Encoded Therapeutics ETX101 Receives FDA Breakthrough Therapy Designation for Dravet Syndrome
Encoded Therapeutics has announced that the U.S. Food and Drug Administration (FDA) has granted Breakthrough Therapy Designation to ETX101 for the treatment of SCN1A-positive Dravet syndrome.
This designation adds to the Regenerative Medicine Advanced Therapy (RMAT), Fast Track, Orphan Drug, and Rare Pediatric Disease designations previously awarded by the FDA.
The Breakthrough Therapy Designation is intended to speed up the development and review of treatments for serious or life-threatening conditions where early clinical evidence suggests a substantial improvement over existing options.
The designation allows for closer interaction with the FDA, including more frequent regulatory guidance and the potential for priority review.
The decision is supported by data from ongoing Phase 1/2 studies, which have shown sustained reductions in seizure frequency and improvements in neurodevelopment following a single administration of ETX101.

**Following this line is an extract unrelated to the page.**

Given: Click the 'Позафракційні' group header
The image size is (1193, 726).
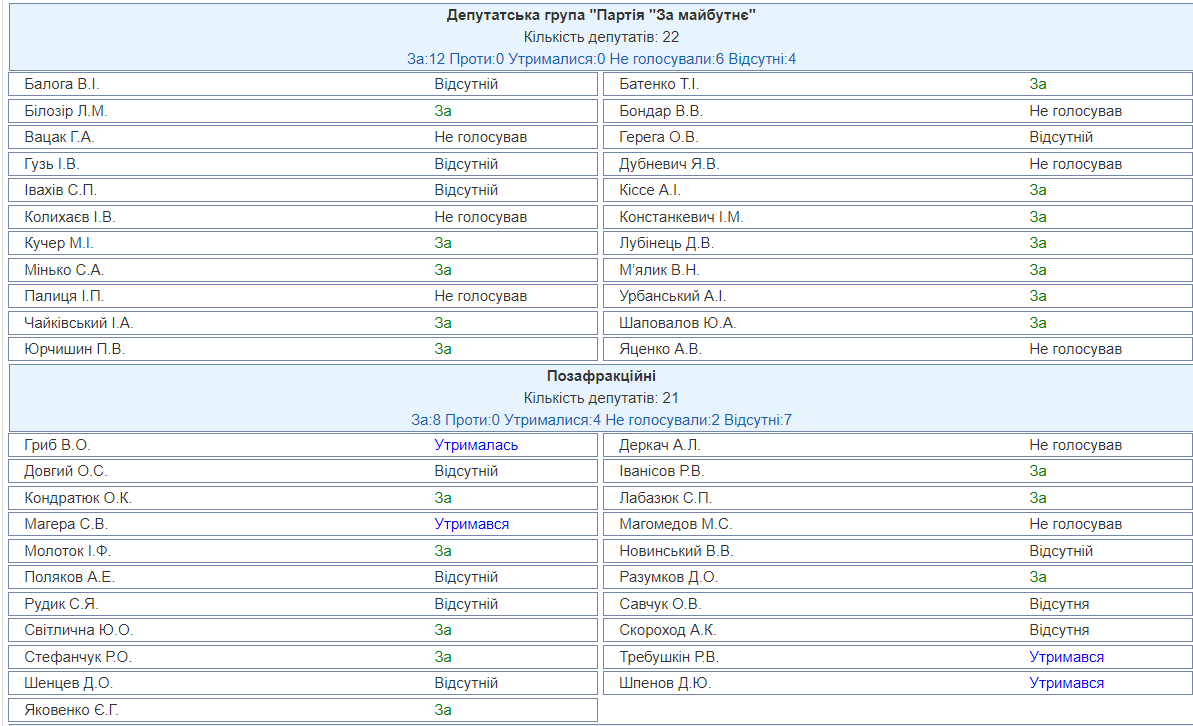Looking at the screenshot, I should (x=601, y=376).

Dravet syndrome is a rare and severe genetic epilepsy that begins in infancy and is most often caused by mutations in the SCN1A gene.
The condition is associated with difficult-to-control seizures and long-term cognitive, behavioural, and motor challenges. Current treatments mainly manage symptoms and do not address the underlying genetic cause.
ETX101 is an investigational gene regulation therapy designed to increase SCN1A gene expression through a one-time intracerebroventricular injection, with the aim of providing long-lasting benefit.